In order to make butter, farmers need to take the milk and get all the fat out - the 2.5-6% that's in it. To do that they let it sit out for a while until all the fat, which is lighter than the rest of the milk and stays separate since it is insoluble, floats to the top of the milk and settles into what is called 'Cream'. Cream is basically milk-fat, with a bit of milk left in it. They then take this cream and churn it, meaning they pound and mix it really fast and hard until the fat part and the watery part mix together in an UNNATURAL way. Think about it like this. Water and oil are naturally separate. They don't mix. Water hangs out with water and oil hangs out with oil. Oil always floats to the top where the oil hangs out and water stays low where the water hangs out. Like Jocks and Geeks. Jocks hang out in the weight room down in the basement acting all gay sweating together, while Geeks hang out upstairs in the computer room playing crappy computer games while the teachers aren't looking. They don't mix. Then imagine someone takes the school and pounds it and shakes it until the computer room and weight room merge, mingling the clever Geeks with the gay Jocks. More than that, every gets gets somehow chained to a couple jocks so that they become inseparable, what a nightmare! How's the geek supposed to play crappy video games if he's chained to a couple gay jocks doing their workout?

It's not natural I tell you, NOT NATURAL!!!!

So basically then, what is butter?
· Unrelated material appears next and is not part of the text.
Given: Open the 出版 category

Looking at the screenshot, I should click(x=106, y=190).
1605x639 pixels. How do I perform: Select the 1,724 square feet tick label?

Butter is parts of grass that has been transformed into part of a mutated cow, then excreted through udders that could explode at any time, shaken up and chained together in an unnatural mixture that is usually smeared on a thin section of a bleached wheat-extract conglomerate in order to make it taste wetter.


Comments

D=
I will never look at my gay, but clever butter the same way again.
... and to make things scarrier, I heard splenda causes brain cancer (just a rumor though).